Will you reproduce the entries below word for word, starting at their first line and ending after the line that contains "Action: pyautogui.click(x=16, y=15)", with that line included?

(Data records)

— start —

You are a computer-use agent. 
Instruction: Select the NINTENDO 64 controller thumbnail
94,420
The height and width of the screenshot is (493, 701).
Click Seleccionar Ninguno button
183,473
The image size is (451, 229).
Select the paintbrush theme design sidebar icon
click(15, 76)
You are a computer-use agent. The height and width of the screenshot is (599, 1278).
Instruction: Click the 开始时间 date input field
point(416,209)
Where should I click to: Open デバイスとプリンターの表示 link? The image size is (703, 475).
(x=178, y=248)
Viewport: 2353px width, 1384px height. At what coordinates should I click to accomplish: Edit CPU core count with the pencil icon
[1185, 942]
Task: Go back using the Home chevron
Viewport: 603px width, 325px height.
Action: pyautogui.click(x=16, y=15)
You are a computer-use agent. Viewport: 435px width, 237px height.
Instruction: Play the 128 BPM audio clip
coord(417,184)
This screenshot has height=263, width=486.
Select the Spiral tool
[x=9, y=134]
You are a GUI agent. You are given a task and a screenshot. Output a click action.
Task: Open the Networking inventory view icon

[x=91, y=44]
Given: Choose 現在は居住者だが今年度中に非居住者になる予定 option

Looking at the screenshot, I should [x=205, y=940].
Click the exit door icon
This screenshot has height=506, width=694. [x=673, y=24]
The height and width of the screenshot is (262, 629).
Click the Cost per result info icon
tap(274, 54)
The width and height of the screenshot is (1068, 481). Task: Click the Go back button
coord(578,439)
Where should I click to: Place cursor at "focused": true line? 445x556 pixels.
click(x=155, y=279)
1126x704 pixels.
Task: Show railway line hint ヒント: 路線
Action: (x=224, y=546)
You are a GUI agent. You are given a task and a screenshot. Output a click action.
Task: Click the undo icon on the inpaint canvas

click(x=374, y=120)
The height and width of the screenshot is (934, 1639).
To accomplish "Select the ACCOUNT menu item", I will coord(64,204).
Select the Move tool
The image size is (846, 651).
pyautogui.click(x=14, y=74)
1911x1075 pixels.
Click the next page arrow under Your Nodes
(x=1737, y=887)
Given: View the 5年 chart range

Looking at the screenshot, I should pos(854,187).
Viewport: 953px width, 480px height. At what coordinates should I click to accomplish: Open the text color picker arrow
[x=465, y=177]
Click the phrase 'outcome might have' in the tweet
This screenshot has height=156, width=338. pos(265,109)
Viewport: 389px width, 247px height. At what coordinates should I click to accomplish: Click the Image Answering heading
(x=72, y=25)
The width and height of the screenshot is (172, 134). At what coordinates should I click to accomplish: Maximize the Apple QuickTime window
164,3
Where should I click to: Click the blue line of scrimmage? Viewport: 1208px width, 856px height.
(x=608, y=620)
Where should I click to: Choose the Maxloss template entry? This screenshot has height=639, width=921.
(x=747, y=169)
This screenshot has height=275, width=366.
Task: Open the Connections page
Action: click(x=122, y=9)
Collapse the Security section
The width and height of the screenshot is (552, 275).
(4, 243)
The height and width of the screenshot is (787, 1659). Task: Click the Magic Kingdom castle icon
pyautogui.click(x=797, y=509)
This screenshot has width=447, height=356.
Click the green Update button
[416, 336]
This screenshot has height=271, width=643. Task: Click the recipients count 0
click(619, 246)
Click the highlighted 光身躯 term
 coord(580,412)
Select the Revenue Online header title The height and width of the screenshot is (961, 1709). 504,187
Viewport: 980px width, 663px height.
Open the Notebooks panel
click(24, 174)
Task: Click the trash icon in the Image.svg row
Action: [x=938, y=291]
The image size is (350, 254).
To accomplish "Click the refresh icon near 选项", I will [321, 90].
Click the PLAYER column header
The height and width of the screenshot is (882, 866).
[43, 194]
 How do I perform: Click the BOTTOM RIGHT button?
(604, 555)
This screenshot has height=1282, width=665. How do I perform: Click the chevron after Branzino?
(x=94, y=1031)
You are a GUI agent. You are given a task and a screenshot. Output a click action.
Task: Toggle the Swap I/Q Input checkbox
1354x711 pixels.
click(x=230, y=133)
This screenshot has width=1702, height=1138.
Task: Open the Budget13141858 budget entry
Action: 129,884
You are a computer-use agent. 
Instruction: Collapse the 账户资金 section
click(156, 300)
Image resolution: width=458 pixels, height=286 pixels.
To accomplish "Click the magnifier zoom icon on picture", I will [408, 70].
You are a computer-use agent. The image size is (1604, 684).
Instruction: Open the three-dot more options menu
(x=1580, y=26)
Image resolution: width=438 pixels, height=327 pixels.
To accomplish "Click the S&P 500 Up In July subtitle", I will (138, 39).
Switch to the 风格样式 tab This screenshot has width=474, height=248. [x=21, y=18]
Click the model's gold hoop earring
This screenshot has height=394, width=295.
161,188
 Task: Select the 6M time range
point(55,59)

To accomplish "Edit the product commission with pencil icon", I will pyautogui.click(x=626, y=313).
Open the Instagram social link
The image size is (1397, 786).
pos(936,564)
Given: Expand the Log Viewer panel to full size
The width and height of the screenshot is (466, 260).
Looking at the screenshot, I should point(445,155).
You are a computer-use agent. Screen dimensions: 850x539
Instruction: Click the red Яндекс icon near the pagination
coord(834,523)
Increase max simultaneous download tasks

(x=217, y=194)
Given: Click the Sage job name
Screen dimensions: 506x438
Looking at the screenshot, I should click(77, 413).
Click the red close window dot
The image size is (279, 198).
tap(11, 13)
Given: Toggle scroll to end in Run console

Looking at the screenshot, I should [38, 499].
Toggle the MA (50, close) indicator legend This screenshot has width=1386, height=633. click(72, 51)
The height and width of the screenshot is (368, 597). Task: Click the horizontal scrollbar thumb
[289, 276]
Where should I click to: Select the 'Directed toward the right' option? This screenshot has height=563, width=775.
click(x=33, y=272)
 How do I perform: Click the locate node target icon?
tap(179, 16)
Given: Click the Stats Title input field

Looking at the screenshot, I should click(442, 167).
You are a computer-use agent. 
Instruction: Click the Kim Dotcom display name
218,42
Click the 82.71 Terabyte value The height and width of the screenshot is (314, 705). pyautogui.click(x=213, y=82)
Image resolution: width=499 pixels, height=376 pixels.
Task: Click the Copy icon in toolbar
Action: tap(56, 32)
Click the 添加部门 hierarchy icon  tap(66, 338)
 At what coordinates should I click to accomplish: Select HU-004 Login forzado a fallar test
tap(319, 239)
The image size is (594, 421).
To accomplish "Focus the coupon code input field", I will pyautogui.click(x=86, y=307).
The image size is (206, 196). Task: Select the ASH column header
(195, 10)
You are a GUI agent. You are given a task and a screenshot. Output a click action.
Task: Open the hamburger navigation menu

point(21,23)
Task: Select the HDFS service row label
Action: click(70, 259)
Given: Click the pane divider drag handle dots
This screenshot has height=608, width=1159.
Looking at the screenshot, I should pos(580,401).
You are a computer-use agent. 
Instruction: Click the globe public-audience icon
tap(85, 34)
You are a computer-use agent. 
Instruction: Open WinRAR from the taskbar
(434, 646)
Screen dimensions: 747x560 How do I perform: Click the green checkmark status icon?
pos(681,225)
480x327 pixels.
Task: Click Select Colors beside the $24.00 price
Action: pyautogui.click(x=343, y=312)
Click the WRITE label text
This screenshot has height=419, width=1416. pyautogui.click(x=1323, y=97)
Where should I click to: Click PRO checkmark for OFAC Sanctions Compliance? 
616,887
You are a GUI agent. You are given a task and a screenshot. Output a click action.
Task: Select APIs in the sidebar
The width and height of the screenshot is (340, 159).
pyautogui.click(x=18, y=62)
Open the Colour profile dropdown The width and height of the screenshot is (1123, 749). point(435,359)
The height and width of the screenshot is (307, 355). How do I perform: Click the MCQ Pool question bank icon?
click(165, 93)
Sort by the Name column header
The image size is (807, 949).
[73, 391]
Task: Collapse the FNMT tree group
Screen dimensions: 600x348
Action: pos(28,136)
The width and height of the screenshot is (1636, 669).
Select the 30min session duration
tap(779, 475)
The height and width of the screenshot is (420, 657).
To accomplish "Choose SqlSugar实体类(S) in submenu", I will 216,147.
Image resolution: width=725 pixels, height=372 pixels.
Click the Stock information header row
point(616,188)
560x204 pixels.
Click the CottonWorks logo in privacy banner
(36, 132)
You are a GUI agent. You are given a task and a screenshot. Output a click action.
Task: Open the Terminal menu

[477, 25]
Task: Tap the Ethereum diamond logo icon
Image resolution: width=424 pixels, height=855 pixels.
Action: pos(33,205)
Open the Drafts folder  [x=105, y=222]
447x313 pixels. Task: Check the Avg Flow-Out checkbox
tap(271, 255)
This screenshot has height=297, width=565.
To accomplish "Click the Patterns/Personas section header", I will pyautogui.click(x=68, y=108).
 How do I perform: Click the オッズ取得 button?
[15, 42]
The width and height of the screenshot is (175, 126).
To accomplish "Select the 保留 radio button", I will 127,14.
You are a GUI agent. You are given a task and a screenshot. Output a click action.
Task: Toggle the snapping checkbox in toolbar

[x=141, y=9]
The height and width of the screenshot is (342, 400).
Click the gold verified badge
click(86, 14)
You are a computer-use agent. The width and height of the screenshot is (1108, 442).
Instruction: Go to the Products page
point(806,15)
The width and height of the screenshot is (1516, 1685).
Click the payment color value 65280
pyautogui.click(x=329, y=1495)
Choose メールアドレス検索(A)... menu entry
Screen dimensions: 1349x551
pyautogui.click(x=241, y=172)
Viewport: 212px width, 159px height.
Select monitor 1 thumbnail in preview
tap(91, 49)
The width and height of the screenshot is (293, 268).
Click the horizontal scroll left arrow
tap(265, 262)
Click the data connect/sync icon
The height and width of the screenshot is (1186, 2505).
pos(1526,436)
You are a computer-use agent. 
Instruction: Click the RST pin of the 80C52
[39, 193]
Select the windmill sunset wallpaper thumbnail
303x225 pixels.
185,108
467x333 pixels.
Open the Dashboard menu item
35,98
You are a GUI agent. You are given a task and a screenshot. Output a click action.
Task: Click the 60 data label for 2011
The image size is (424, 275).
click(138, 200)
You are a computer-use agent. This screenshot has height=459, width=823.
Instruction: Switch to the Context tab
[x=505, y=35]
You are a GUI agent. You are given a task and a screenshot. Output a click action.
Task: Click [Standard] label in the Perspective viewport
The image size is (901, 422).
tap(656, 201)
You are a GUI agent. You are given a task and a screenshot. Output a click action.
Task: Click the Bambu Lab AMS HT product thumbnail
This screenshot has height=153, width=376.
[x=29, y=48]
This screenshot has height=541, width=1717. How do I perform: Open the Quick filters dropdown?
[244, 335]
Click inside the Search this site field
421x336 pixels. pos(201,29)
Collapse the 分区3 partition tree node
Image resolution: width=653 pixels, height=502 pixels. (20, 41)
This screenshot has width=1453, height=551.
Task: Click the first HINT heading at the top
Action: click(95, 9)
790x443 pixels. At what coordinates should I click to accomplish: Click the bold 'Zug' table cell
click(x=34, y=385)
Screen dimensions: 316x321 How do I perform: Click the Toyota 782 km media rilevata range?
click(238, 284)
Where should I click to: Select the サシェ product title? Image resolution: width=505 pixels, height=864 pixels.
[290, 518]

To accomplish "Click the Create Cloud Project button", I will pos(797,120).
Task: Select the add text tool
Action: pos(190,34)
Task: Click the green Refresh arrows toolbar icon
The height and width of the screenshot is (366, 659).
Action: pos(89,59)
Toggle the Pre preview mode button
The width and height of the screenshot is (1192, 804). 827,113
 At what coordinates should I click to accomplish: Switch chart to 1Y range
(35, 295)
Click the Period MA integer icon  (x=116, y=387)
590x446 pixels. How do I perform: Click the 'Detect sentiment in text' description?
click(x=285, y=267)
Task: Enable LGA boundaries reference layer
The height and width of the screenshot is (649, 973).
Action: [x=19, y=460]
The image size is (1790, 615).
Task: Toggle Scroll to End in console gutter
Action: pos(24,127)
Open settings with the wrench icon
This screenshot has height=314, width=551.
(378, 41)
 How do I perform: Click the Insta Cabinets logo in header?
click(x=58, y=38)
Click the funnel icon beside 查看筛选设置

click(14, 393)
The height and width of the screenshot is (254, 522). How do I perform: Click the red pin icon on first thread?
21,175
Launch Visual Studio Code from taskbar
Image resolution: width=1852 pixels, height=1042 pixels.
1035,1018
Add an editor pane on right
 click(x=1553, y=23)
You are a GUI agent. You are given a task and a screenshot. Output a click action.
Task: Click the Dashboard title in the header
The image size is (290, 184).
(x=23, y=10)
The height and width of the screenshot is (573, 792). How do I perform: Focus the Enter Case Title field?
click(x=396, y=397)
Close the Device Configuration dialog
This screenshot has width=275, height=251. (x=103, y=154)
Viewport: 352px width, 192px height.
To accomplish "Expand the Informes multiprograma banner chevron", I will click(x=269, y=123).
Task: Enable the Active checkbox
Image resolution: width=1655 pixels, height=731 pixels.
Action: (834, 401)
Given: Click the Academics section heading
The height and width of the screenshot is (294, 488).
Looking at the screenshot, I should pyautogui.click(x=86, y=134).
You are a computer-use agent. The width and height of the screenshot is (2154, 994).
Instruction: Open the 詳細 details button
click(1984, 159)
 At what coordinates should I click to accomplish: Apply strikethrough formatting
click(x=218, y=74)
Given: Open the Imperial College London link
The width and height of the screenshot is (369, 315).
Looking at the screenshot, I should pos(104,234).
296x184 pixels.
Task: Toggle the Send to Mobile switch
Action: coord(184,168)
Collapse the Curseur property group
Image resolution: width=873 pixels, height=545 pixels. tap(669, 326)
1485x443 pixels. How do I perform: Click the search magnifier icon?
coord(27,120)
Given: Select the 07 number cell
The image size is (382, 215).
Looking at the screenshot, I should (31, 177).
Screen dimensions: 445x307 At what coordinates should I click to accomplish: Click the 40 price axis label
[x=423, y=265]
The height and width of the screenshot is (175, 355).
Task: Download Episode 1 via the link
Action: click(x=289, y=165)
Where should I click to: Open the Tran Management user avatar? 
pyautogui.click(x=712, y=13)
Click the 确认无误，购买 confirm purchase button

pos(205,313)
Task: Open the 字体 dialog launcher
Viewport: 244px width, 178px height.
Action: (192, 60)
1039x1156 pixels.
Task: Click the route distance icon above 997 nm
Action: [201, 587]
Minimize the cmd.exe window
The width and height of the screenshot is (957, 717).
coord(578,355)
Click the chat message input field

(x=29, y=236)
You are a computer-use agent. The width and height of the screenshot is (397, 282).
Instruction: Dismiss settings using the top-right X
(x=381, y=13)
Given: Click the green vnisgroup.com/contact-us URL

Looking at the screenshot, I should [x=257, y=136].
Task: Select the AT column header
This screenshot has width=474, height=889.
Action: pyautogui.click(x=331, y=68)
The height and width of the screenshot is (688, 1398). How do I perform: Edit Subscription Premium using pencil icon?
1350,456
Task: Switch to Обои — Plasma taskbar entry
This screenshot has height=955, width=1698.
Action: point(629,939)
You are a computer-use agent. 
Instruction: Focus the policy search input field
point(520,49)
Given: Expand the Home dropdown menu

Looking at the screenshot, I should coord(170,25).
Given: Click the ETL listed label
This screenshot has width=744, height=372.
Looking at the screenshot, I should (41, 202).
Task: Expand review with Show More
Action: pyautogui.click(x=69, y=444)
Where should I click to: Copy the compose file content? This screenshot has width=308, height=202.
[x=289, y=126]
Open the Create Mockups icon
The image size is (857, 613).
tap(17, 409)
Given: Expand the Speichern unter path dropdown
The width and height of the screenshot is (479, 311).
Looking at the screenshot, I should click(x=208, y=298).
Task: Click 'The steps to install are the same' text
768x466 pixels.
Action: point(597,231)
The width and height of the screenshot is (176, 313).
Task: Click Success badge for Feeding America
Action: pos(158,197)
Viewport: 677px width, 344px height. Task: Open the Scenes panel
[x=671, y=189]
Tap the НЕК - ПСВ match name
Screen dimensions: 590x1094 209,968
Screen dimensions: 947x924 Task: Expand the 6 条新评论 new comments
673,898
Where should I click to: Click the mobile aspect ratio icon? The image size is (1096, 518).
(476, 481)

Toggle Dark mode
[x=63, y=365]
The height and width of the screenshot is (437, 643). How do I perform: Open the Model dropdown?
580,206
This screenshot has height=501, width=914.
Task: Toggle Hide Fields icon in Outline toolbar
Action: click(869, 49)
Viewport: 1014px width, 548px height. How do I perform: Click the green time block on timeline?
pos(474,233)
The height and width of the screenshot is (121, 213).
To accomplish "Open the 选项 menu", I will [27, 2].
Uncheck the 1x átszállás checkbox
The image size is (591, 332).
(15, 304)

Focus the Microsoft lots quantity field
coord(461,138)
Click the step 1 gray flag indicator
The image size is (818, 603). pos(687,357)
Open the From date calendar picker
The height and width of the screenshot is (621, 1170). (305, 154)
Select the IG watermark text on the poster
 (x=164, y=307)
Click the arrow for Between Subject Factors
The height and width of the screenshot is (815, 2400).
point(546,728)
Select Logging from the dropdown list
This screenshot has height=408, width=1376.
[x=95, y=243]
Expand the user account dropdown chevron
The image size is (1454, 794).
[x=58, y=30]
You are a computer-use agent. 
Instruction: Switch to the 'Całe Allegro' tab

— end —

Exercise solution |
You are a computer-use agent. 
Instruction: Select the NINTENDO 64 controller thumbnail
94,420
The height and width of the screenshot is (493, 701).
Click Seleccionar Ninguno button
183,473
The image size is (451, 229).
Select the paintbrush theme design sidebar icon
click(15, 76)
You are a computer-use agent. The height and width of the screenshot is (599, 1278).
Instruction: Click the 开始时间 date input field
point(416,209)
Where should I click to: Open デバイスとプリンターの表示 link? The image size is (703, 475).
(x=178, y=248)
Viewport: 2353px width, 1384px height. At what coordinates should I click to accomplish: Edit CPU core count with the pencil icon
[1185, 942]
Task: Go back using the Home chevron
Viewport: 603px width, 325px height.
Action: pyautogui.click(x=16, y=15)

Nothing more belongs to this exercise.